Hariri: Hezbollah must disarm

BEIRUT: Lebanon’s former Prime Minister Saad Hariri has said that the Shiite Hezbollah movement has lost its claim to bear arms against Israel since joining the war in Syria.
“The idea ... that Lebanon needs the weapons of the resistance (Hezbollah) in order to face the Israeli threat... is an idea that has expired,” Hariri said, a Sunni leader.
Hezbollah’s weapons “have been shifted from fighting the Israeli enemy to fighting the Syrian people,” Hariri said in a television address from Jeddah where he lives.
Widely considered more powerful than Lebanon’s army, Hezbollah never disarmed at the end of the 1975-1990 civil war on the grounds it was necessary to protect the country against Israeli attacks.
In 2006 it fought a bloody 33-day war against Israel that devastated much of the Shiite-majority south and parts of Beirut.
Hariri charged that the weapons belonging to the powerful Shiite movement were being used “to instill fear into Lebanon’s political life.”
In 2008, Hezbollah fighters seized control of a section of western Beirut during clashes with supporters of Hariri, sparking fears of a new civil war in Lebanon.

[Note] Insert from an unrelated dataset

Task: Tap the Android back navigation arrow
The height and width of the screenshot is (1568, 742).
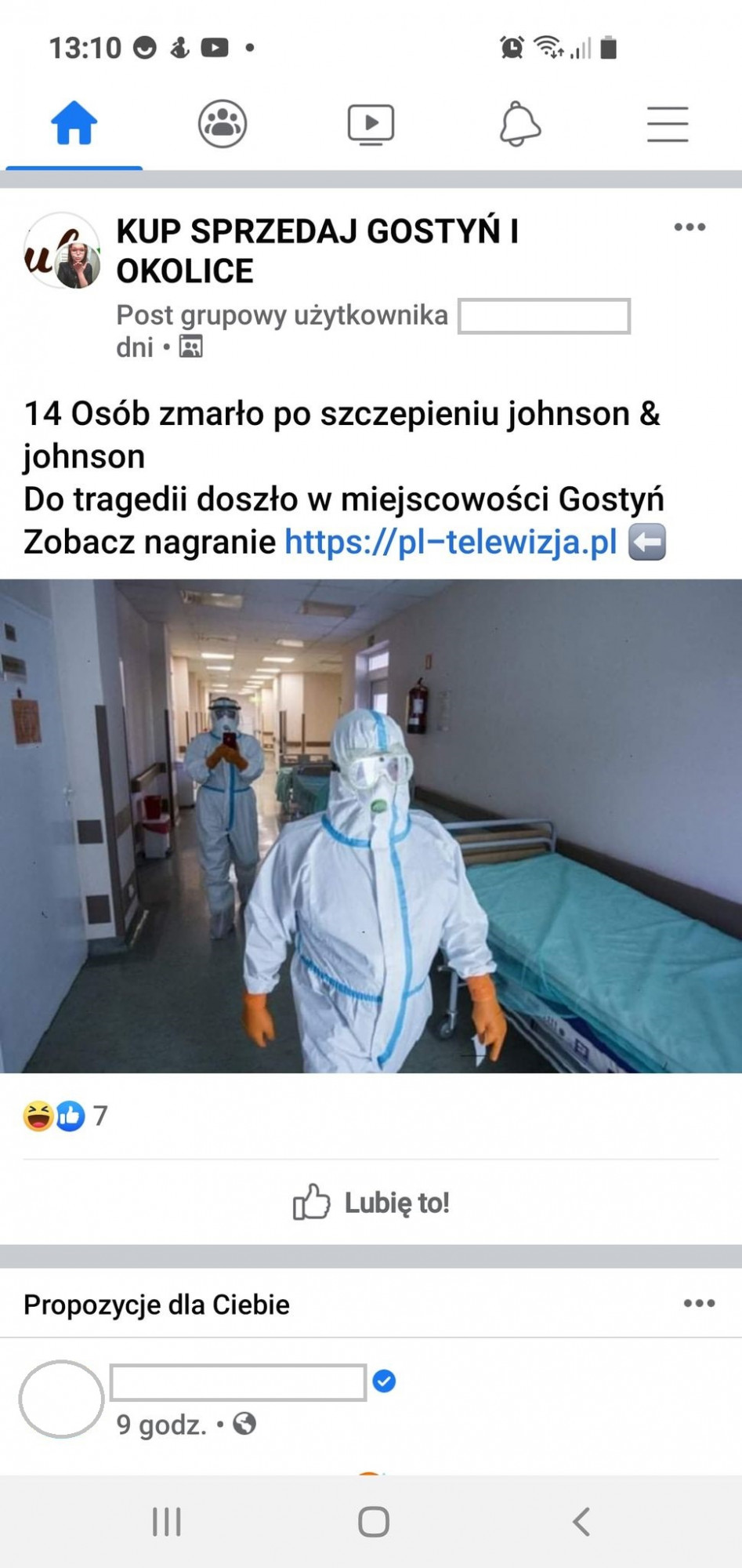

Hariri’s remarks come a day after Lebanese President Michel Sleiman said for the first time that Hezbollah’s arsenal should be at the service of the Lebanese state.
On Thursday, Sleiman also said he opposed the Shiite movement’s involvement in the conflict in Syria.
Hariri’s speech also came just hours after Hezbollah chief Hassan Nasrallah made a rare public appearance on Friday at a rally in support of the Palestinians.
Four members of Hezbollah are due to be tried in absentia for the devastating 2005 Beirut seafront bombing that killed billionaire Rafik Hariri and 22 others.